**What to work on**: Reproduce, word for word, the full court passage below about whether the wife can maintain herself.

Text shown section start

32. The second condition is that she is unable to maintain herself. To decide this point, the evidence led by the parties has to be looked into.

33. The applicant No. 1 Smt. Nandu, in her statement, has stated that she does not work as she is an illiterate lady and her husband non-applicant Rakesh does the work of labour and earns daily Rs. 100-150.

34. PW-3 Dhuda Ram, father of the applicant No. 1 Smt. Nandu, has stated that her daughter Smt. Nandu earns Rs. 20-25 daily by doing labour work.

35. Thus, there is evidence that applicanl No. 1 Smt. Nandu earns Rs. 20-25 daily by doing labour work and therefore, to say that she earns nothing is wrong. From the evidence on record, it also transpires that both applicant No. 1 wife and non-applicant husband do the labour work and they are not in employment of any Department. From this point of view also, the status of non- applicant husband is not much above in comparison to his wife applicant No. 1, as both are doing the job of labour.

Text shown section end
Input data section start

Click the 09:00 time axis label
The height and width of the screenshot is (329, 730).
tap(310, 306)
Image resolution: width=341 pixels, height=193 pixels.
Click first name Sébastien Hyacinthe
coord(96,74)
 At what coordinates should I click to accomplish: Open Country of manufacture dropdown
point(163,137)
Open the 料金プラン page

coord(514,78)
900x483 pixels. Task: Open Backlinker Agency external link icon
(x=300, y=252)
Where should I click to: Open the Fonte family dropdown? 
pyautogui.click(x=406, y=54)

Input data section end
Input data section start

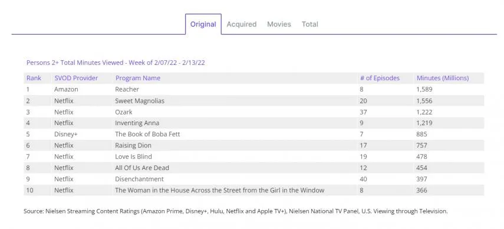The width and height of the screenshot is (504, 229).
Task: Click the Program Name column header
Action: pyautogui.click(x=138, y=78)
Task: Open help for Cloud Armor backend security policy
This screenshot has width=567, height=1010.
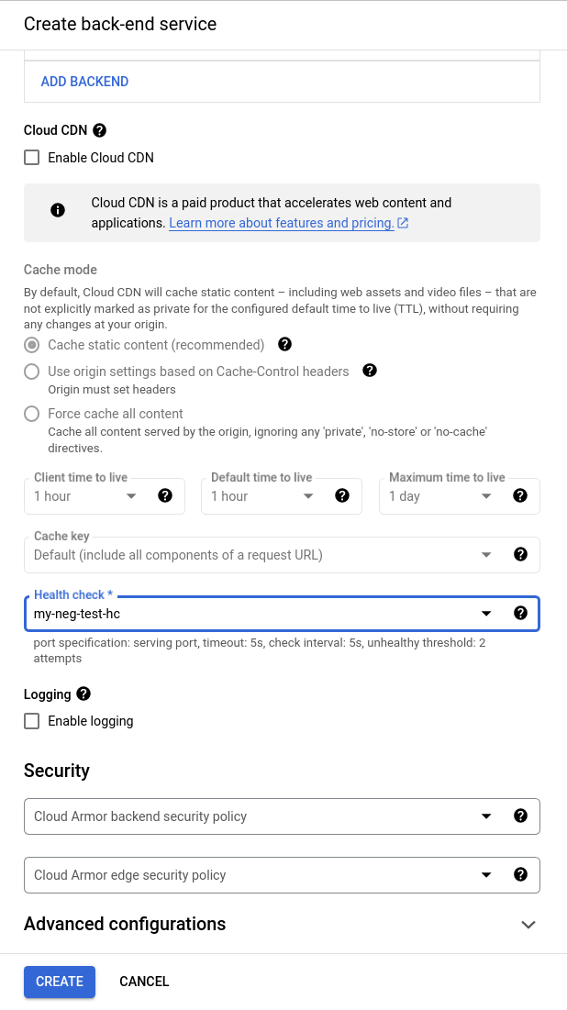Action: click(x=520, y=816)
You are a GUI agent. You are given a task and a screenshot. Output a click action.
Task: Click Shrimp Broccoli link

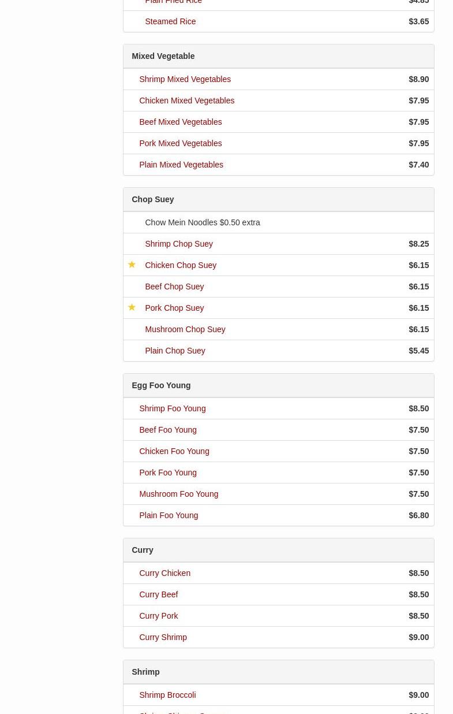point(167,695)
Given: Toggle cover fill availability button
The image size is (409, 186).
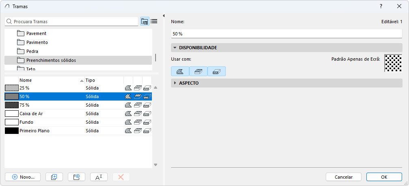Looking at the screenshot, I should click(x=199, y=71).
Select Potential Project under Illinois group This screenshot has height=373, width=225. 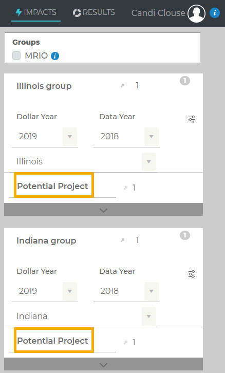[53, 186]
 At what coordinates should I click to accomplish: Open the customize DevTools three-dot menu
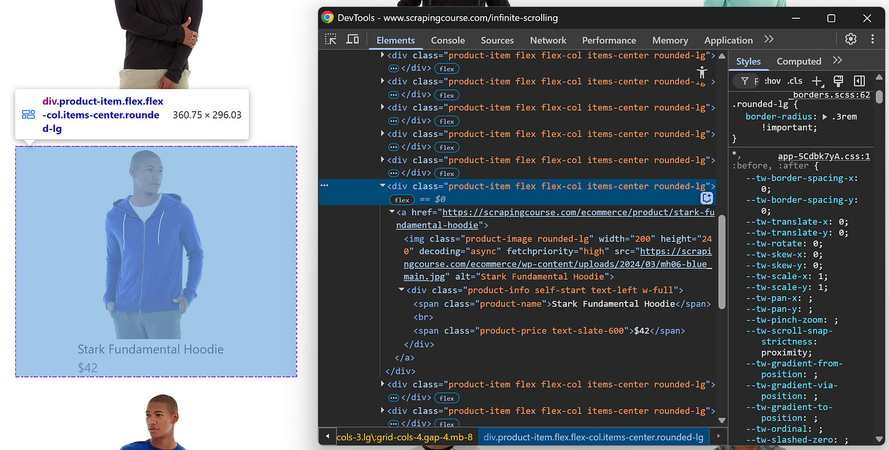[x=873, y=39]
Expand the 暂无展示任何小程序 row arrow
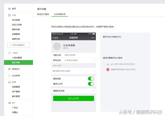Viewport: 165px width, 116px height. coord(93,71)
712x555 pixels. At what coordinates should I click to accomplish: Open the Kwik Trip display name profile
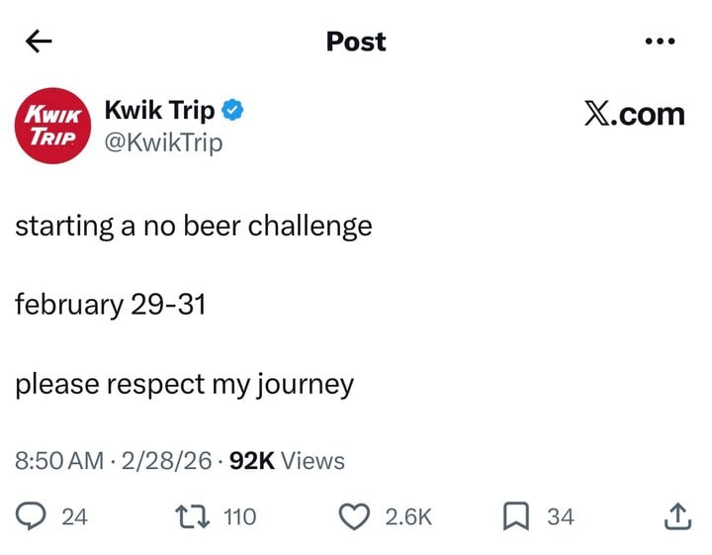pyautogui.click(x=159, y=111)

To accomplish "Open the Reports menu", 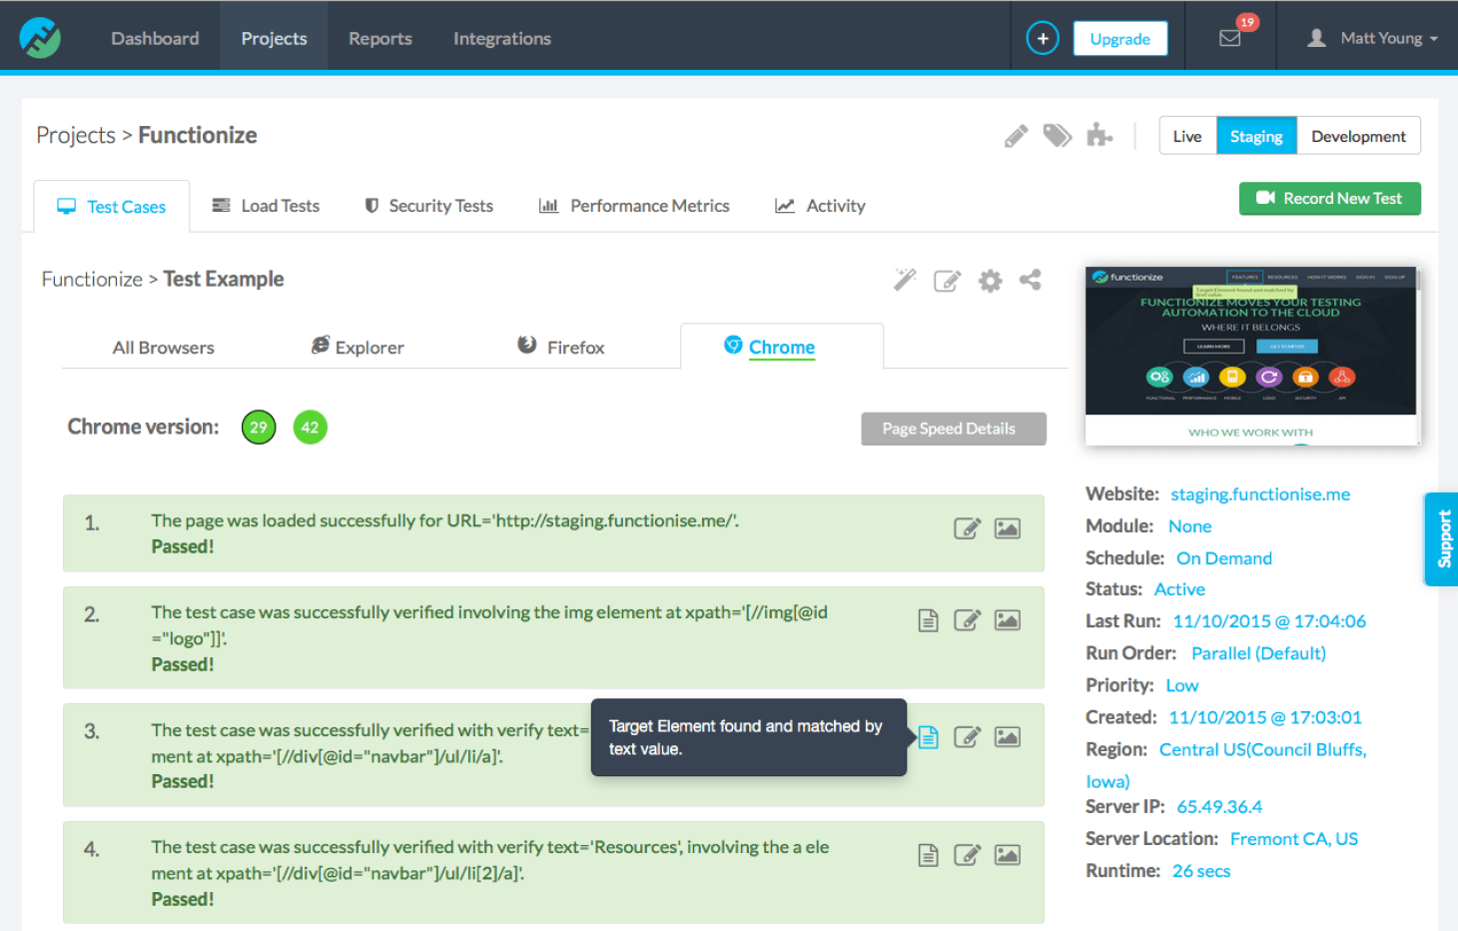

Input data section end
Input data section start

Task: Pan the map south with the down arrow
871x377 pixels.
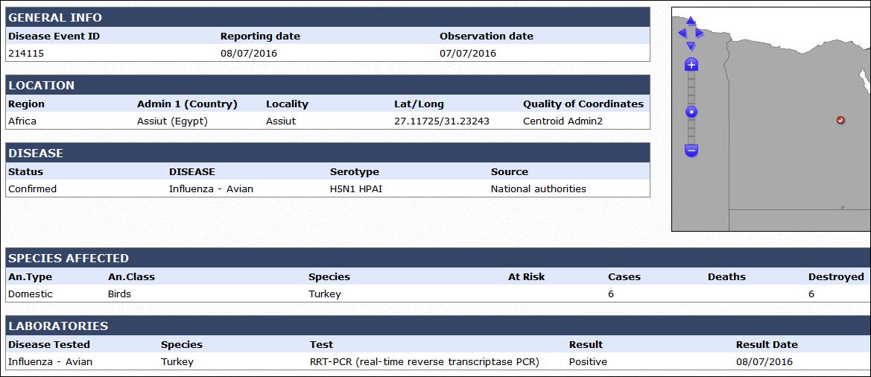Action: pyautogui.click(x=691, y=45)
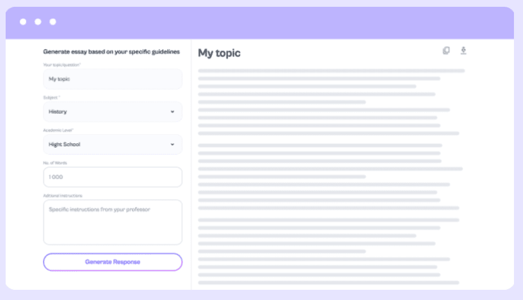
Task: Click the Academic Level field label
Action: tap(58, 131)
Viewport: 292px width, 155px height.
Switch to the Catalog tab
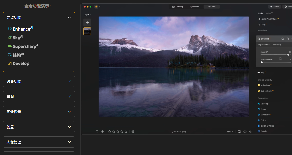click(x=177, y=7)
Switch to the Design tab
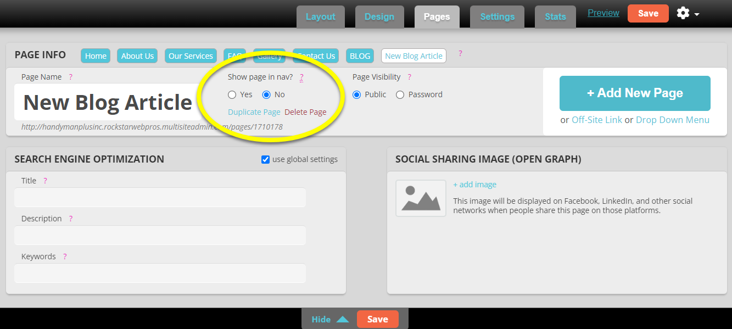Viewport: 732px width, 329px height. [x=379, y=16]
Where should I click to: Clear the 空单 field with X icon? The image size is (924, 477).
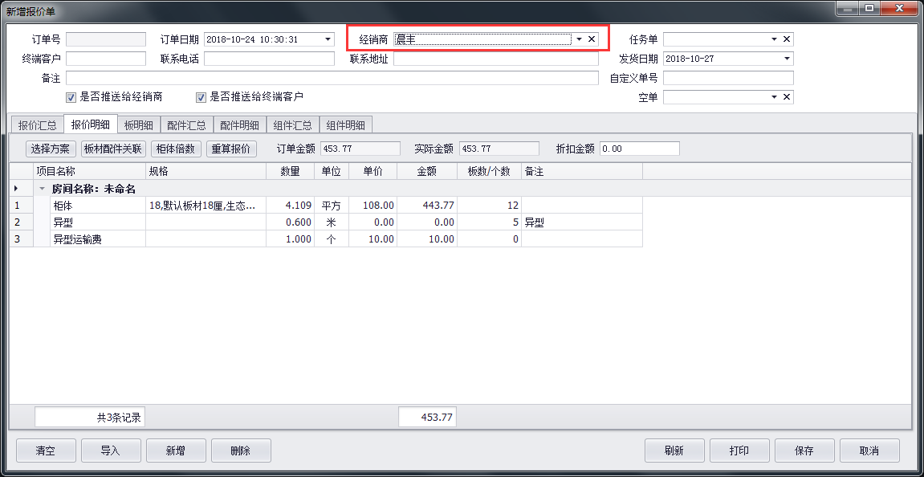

Input data section end

**Final answer**:
32. The second condition is that she is unable to maintain herself. To decide this point, the evidence led by the parties has to be looked into.

33. The applicant No. 1 Smt. Nandu, in her statement, has stated that she does not work as she is an illiterate lady and her husband non-applicant Rakesh does the work of labour and earns daily Rs. 100-150.

34. PW-3 Dhuda Ram, father of the applicant No. 1 Smt. Nandu, has stated that her daughter Smt. Nandu earns Rs. 20-25 daily by doing labour work.

35. Thus, there is evidence that applicanl No. 1 Smt. Nandu earns Rs. 20-25 daily by doing labour work and therefore, to say that she earns nothing is wrong. From the evidence on record, it also transpires that both applicant No. 1 wife and non-applicant husband do the labour work and they are not in employment of any Department. From this point of view also, the status of non- applicant husband is not much above in comparison to his wife applicant No. 1, as both are doing the job of labour.